Des chiffres effarants , déstabilisants en perpétuelle croissance hallucinante qui prouvent que ces marques influentes nous retiennent prisonniers d’un cercle vicieux de surconsommation faisant de nous des fashion victims à notre insu. Les marques de textile occupent , sans conteste , une place prédominante dans le quotidien des consommateurs et ne sont pas prêtes à céder ce privilège mais aux dépends de qui ?

Le 24 avril 2013 : retour sur un désastre humain
C’est en 2013, qu’on s’est vu confronter à la réalité derrière nos t-shirts à 9,90€.

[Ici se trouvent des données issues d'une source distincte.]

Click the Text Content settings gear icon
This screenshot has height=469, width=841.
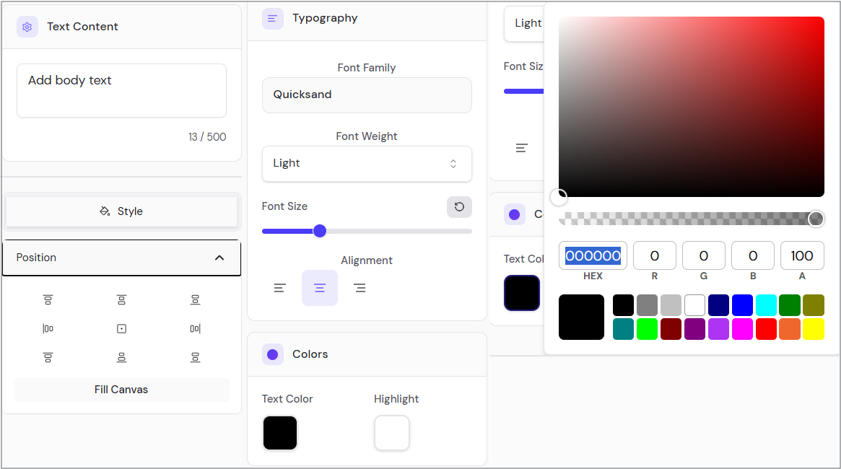pos(27,26)
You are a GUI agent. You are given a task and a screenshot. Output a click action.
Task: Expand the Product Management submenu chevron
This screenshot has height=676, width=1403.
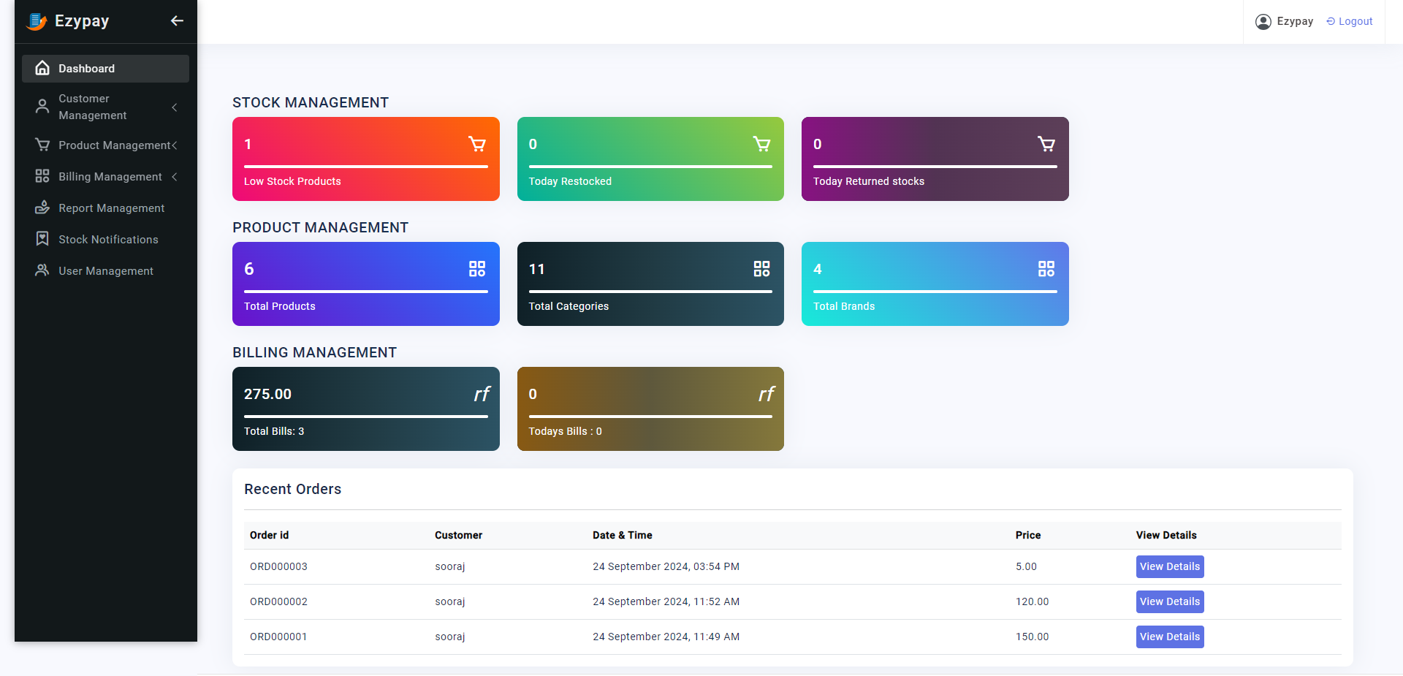[175, 145]
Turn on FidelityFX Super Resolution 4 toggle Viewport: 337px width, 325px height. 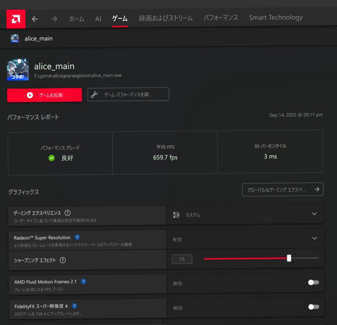pyautogui.click(x=313, y=307)
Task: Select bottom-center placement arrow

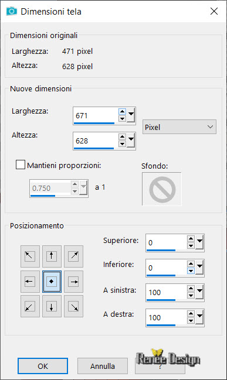Action: click(x=52, y=306)
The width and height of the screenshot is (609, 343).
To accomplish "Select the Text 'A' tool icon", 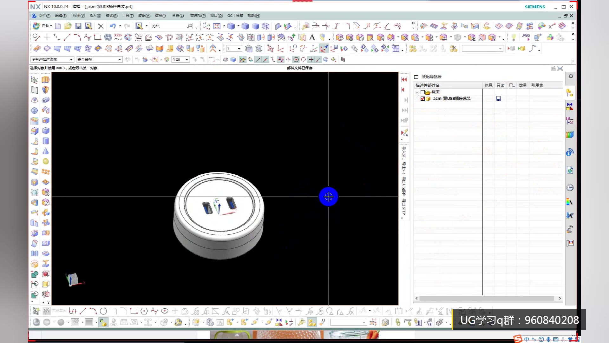I will tap(312, 37).
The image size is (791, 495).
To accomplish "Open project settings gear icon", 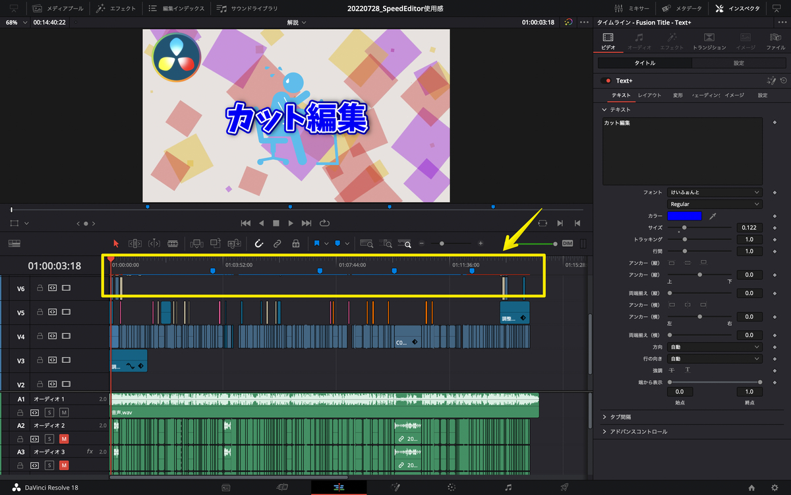I will (775, 487).
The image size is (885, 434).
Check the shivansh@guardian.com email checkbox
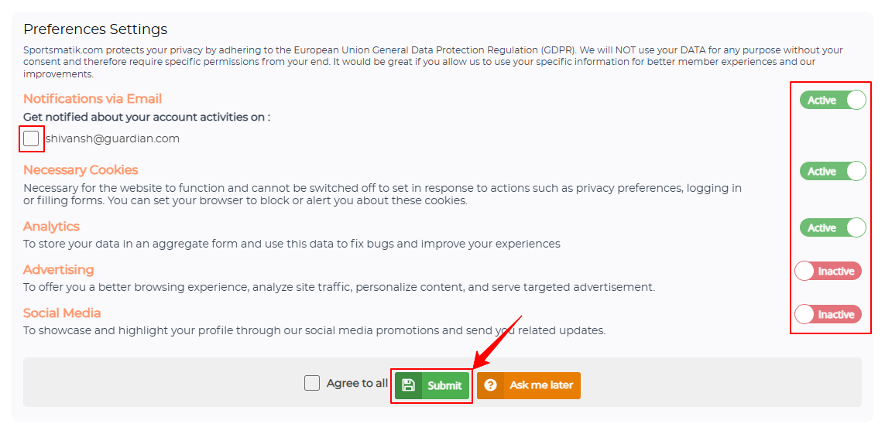31,138
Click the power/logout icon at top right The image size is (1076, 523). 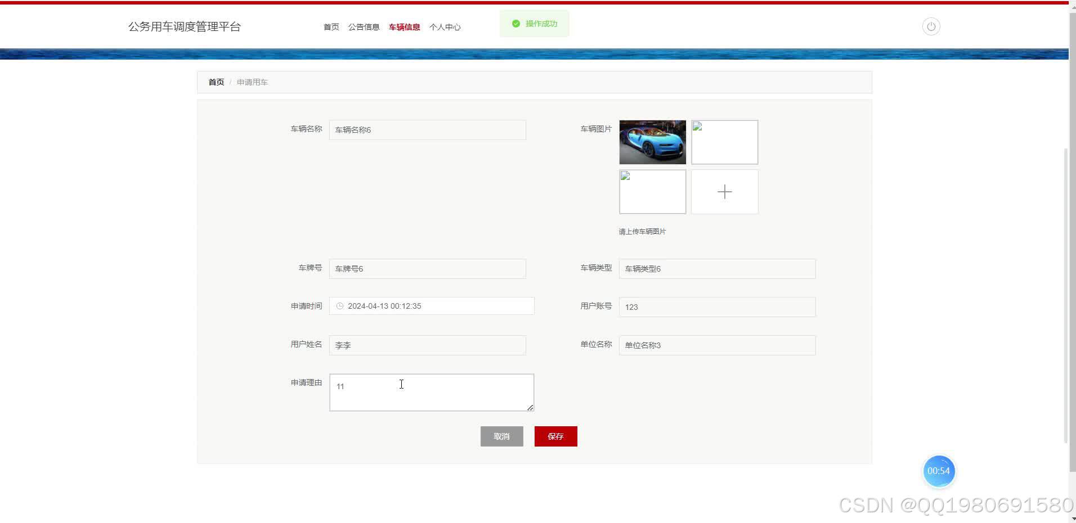[x=931, y=26]
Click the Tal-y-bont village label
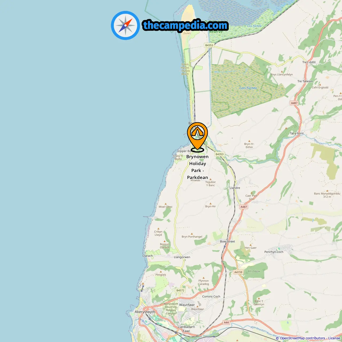342x342 pixels. [x=297, y=133]
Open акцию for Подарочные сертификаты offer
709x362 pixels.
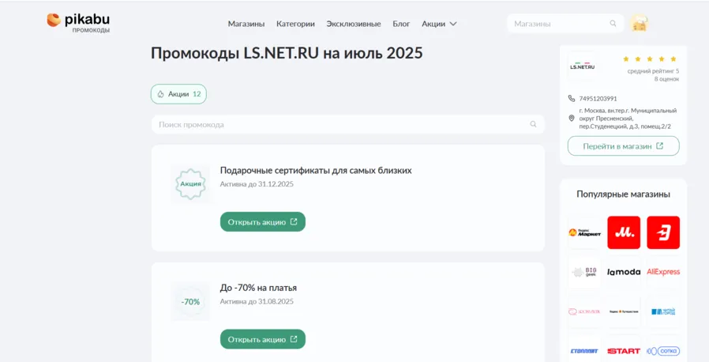[x=262, y=222]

Le 24 avril 2013, le bâtiment Rana Plaza à Dacca et lieu d’approvisionnement de marques de prêt à porter de renom, abritant des ateliers de confection, s’effondre . Ce tragique incident aurait couté la vie à 1 130 ouvriers devenant incontestablement l’une des catastrophes les plus sanglantes de l’histoire de l’industrie du textile. Cet accident funèbre a fait tomber le voile sur la face macabrement cachée de la fast fashion qui a fait couler du sang mais aussi de l’encre provoquant ainsi une vague d’indignation suivie d’une prise de conscience collective.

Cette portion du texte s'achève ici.